Back Game, set, match: Bill Gates names String Theory one of his five books of the year

One of Library of America’s highest-profile releases of 2016 received an additional, unexpected boost yesterday when philanthropist Bill Gates named String Theory: David Foster Wallace on Tennis one of his five favorite books of 2016.

The plug appeared on Gate’s personal blog, Gates Notes, at the top of a short but eclectic list that also includes a memoir by sneaker magnate Phil Knight and The Gene by Pulitzer Prize-winning physician Siddhartha Mukherjee. All of the books, Gates writes, “dropped me down a rabbit hole of unexpected insights and pleasures.”

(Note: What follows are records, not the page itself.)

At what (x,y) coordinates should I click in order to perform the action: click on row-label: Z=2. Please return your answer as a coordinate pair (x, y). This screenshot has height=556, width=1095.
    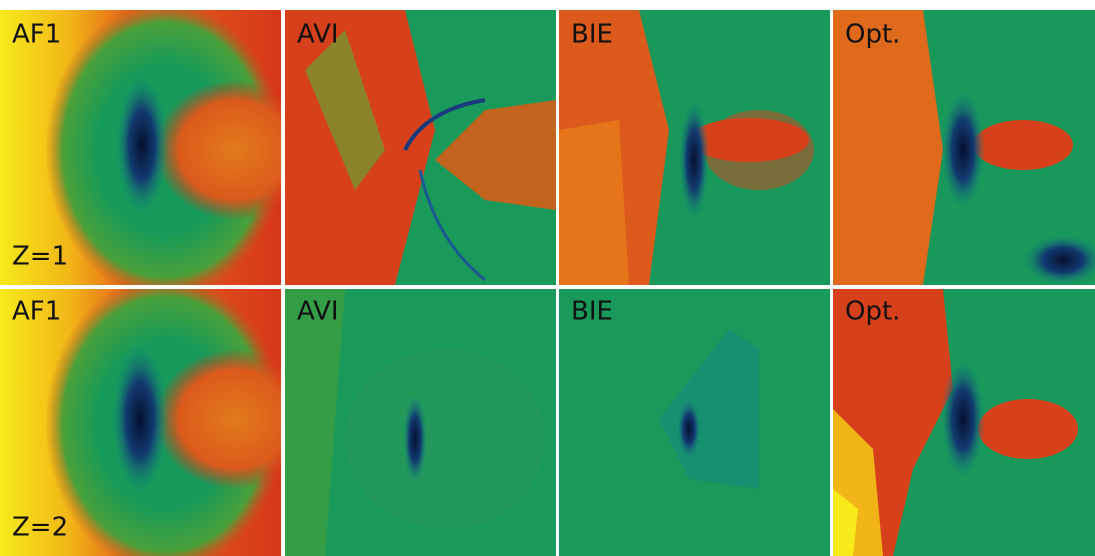
    Looking at the image, I should click on (40, 527).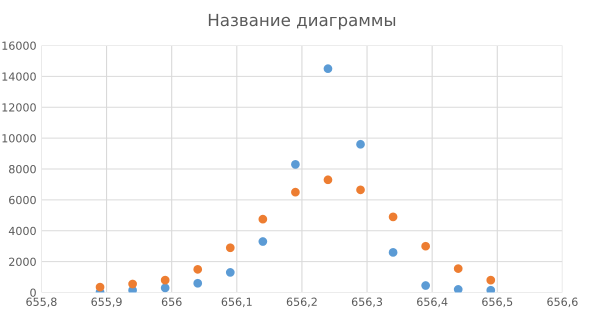 This screenshot has width=592, height=325. What do you see at coordinates (22, 200) in the screenshot?
I see `y-tick-label: 6000` at bounding box center [22, 200].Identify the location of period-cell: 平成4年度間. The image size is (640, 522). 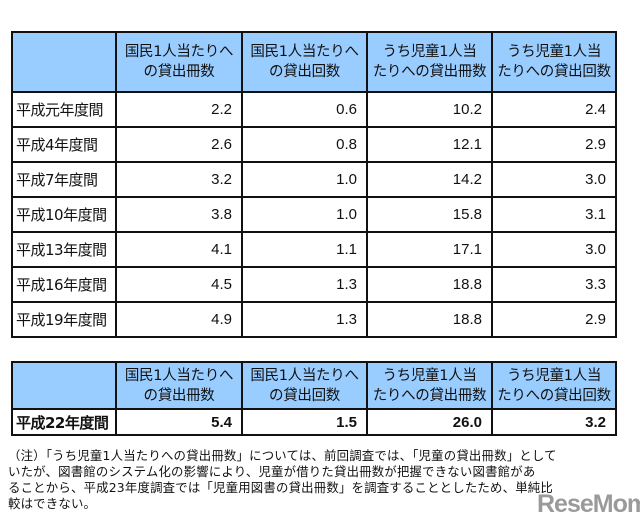
(64, 144).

The Microsoft co-founder tells his audience that String Theory “has nothing to do with physics, but its title will make you look super smart if you’re reading it on a train or plane. . . . . You don’t have to play or even watch tennis to love this book. The late author wielded a pen as skillfully as Roger Federer wields a tennis racket. Here, as in his other brilliant works, Wallace found mind-blowing ways of bending language like a metal spoon.”

Gates also shared his recommendations via a short animated video, which you can watch below:

The Gates boost follows an earlier wave of year-end acclaim for String Theory. The San Francisco Chronicle included it in its 2016 holiday gift books guide, and in a similar list in the Wall Street Journal, Will Leitch argued that Wallace’s tennis essays “make just about everything else written about sports, before or since, seem facile.”